Sopra abbiamo accennato al fatto che una difesa efficace riduce il fenomeno del credential stuffing. In particolare, quello che è emerso dalla ricerca è che le contromisure tendevano a modificare il comportamento degli attaccanti, portando a una significativa diminuzione nell'impiego di automazione dannosa. In altri termini, senza mitigazioni gli attacchi erano maggiormente concentrati contro gli endpoint mobili piuttosto che contro quelli web. Dopo l'introduzione delle mitigazioni sono calati gli attacchi diretti ai dispositivi mobili, e la maggior parte degli attacchi successivi hanno preso di mira gli endpoint web.
Le mitigazioni adottate hanno influito anche sul livello di sofisticazione degli attacchi. Contro gli endpoint di autenticazione non protetti, il 64,5% del traffico dannoso comprendeva attacchi classificati come "base", il che significa nessun tentativo di emulare il comportamento umano o di contrastare la difese contro i bot. Dopo l'introduzione delle misure di mitigazione, la percentuale di questi attacchi è scesa al 44%.
Al contrario, gli attacchi definiti "intermedi", che compiono un maggiore sofisticazione nel contrastare le soluzioni anti-bot, sono diventati molto più diffusi con la mitigazione, passando dal 12% al 27%. Gli attacchi più sofisticati, che impiegano strumenti in grado di simulare con precisione l'interazione umana, come i movimenti del mouse, la pressione dei tasti e le dimensioni dello schermo, sono aumentati dal 20% al 23%.
Avere difese efficaci non cambia solo il comportamento degli attaccanti, li sprona anche a produrre attacchi capaci di eludere le contromisure. Di fronte agli alti tassi di rilevamento delle azioni di credential stuffing, gli attaccanti hanno iniziato a introdurre i cosiddetti account canarini, attaccati per aumentare artificialmente il tasso di successo complessivo.

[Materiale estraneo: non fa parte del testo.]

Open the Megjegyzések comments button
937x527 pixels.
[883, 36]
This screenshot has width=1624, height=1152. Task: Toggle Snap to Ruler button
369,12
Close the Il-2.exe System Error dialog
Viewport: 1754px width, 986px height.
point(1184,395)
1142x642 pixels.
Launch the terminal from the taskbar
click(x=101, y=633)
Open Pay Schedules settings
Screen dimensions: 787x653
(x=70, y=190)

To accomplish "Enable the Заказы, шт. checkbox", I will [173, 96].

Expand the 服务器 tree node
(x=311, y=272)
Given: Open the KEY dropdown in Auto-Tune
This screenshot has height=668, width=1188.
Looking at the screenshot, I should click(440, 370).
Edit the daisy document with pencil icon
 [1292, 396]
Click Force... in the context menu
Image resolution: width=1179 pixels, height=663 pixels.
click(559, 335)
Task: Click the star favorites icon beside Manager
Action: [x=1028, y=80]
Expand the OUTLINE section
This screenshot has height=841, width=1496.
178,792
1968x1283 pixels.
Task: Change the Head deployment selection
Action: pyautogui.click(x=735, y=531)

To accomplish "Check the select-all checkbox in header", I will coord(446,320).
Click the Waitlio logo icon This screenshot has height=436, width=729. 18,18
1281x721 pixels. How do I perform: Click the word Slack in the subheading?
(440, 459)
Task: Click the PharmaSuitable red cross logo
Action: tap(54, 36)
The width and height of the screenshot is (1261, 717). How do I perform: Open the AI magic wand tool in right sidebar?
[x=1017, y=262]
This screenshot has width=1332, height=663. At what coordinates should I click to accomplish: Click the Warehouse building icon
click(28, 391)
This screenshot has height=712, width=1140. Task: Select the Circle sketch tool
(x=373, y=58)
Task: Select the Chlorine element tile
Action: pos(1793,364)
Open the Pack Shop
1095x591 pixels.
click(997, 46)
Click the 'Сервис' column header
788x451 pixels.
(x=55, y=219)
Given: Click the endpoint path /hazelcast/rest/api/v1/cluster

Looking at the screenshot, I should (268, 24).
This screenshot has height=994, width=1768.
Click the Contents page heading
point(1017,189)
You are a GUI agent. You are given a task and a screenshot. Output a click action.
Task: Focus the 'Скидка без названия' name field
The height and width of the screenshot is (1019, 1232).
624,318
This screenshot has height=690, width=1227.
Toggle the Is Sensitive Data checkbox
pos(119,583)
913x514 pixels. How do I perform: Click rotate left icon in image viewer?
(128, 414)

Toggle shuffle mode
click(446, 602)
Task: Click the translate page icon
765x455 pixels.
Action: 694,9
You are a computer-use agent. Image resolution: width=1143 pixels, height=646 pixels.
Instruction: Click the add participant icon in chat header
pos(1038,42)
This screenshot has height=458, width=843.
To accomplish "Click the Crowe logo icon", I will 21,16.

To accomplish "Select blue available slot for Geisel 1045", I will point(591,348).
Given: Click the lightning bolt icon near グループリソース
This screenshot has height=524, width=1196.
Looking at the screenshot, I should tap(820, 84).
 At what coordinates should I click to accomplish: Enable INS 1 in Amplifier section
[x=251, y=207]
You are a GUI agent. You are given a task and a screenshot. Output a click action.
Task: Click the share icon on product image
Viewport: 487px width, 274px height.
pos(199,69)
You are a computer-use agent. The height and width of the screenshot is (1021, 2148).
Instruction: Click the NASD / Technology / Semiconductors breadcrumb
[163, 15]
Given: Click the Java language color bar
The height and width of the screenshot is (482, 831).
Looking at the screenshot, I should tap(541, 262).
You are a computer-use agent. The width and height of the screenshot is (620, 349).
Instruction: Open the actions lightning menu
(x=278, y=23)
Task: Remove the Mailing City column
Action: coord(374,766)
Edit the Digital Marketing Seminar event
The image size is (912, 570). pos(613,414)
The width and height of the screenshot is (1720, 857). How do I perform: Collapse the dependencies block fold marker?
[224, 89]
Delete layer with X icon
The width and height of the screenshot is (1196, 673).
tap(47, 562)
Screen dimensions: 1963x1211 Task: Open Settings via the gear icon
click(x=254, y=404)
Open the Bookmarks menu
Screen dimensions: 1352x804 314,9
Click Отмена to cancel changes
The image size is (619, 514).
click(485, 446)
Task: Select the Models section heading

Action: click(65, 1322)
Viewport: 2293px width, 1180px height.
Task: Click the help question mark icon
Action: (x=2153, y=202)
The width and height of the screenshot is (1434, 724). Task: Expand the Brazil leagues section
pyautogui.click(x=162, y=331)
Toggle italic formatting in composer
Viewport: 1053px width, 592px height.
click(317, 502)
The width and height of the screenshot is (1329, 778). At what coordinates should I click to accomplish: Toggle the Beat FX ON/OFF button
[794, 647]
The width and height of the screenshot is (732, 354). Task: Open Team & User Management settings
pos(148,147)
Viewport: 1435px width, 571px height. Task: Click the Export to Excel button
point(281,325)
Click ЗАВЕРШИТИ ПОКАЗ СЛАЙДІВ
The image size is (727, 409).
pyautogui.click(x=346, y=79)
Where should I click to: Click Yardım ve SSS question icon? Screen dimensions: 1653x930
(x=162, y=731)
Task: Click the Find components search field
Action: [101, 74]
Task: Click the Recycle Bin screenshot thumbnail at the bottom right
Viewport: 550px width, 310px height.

Sul fronte del phishing, invece, i cyber criminali hanno iniziato a contrastare la diffusione dell’autenticazione a più fattori con la tecnica del "reverse proxy phishing", che crea pagine di login fasulle per indurre le vittime a inserire le proprie credenziali. In ultimo, sta diventando sempre più popolare fra gli attaccanti AntiRed, uno strumento Javascript con funzioni di rilevamento-evasione progettato per superare le tecniche di analisi del phishing basate sul browser. Per intenderci, sono quelle che avvisano gli utenti con un messaggio di pericolo quando accedono a un sito potenzialmente non sicuro.